关于nutch的配置（转）

Nutch是一个开源的搜索引擎，包括抓取，索引，搜索，不过它主要专注于抓取，下面我讲一下它的简单使用。

首先，从这里下载Nutch的最新release(作此文时最新release为1.0)，或者从这里直接下载源码，然后解压。解压后，打开文件$NUTCH_HOME/conf/nutch-site.xml(NUTCH_HOME为你nutch所在的文件夹，这个nutch-site文件是nutch的配置文件，不要直接修改nutch-default文件，那个是nutch的默认配置，nutch-site.xml会覆盖nutch-default.xml中的配置，详情请见Nutch配置文件的加载。当然你也可以修改nutch-default,xml，但是nutch官方不推荐那样做)，在<configuration>和</configuration>之间输入以下内容：

<property>
  <name>http.agent.name</name>
  <value>spider</value>
  <description>HTTP 'User-Agent' request header. MUST NOT be empty - 
  please set this to a single word uniquely related to your organization.
 
  NOTE: You should also check other related properties:
 
 http.robots.agents
 http.agent.description
 http.agent.url
 http.agent.email
 http.agent.version
 
  and set their values appropriately.
 
  </description>
</property>
 
<property>
  <name>http.robots.agents</name>
  <value>spider,*</value>
  <description>The agent strings we'll look for in robots.txt files,
  comma-separated, in decreasing order of precedence. You should
  put the value of http.agent.name as the first agent name, and keep the
  default * at the end of the list.
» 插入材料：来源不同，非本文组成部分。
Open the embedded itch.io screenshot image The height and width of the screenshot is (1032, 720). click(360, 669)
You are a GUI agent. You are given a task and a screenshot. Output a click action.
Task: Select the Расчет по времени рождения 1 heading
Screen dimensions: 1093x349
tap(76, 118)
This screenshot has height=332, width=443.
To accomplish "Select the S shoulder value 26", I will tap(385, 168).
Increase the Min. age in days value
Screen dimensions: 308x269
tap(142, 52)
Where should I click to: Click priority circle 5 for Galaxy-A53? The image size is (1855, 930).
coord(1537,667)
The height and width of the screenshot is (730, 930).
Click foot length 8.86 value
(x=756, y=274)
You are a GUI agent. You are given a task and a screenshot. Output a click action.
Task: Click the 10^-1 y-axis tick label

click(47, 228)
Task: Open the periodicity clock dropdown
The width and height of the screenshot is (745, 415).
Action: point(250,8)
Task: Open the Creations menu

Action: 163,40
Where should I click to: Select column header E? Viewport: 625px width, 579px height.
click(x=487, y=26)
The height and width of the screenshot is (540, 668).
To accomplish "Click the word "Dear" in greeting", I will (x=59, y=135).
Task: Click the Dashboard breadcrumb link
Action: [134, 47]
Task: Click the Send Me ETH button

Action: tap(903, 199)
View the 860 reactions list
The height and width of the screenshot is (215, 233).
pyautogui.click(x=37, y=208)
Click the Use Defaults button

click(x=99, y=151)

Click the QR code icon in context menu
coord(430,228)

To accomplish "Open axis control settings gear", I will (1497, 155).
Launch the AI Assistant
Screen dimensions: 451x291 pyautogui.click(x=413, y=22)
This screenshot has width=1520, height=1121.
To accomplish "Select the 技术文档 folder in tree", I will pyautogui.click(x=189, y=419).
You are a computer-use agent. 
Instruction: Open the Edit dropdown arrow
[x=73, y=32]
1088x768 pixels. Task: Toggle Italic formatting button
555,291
E.g.: BlurflDev,Blurfl,*
  </description>
</property>

其中字段“http.agent.name”为你的crawler的名字(记得早期的版本可以不填的，现在的版本不填就报错)，字段http.robots.agents，也可以不填，但是不填的话抓取的时候nutch会报：

Fetcher: Your 'http.agent.name' value should be listed first in 'http.robots.agents' property.

烦的慌，你要是不怕烦的话可以不填。
然后再打开文件$NUTCH_HOME/conf/crawl-urlfilter.txt，把该文件里面的MY.DOMAIN.NAME替换成你想抓取的域名，比如apache.org。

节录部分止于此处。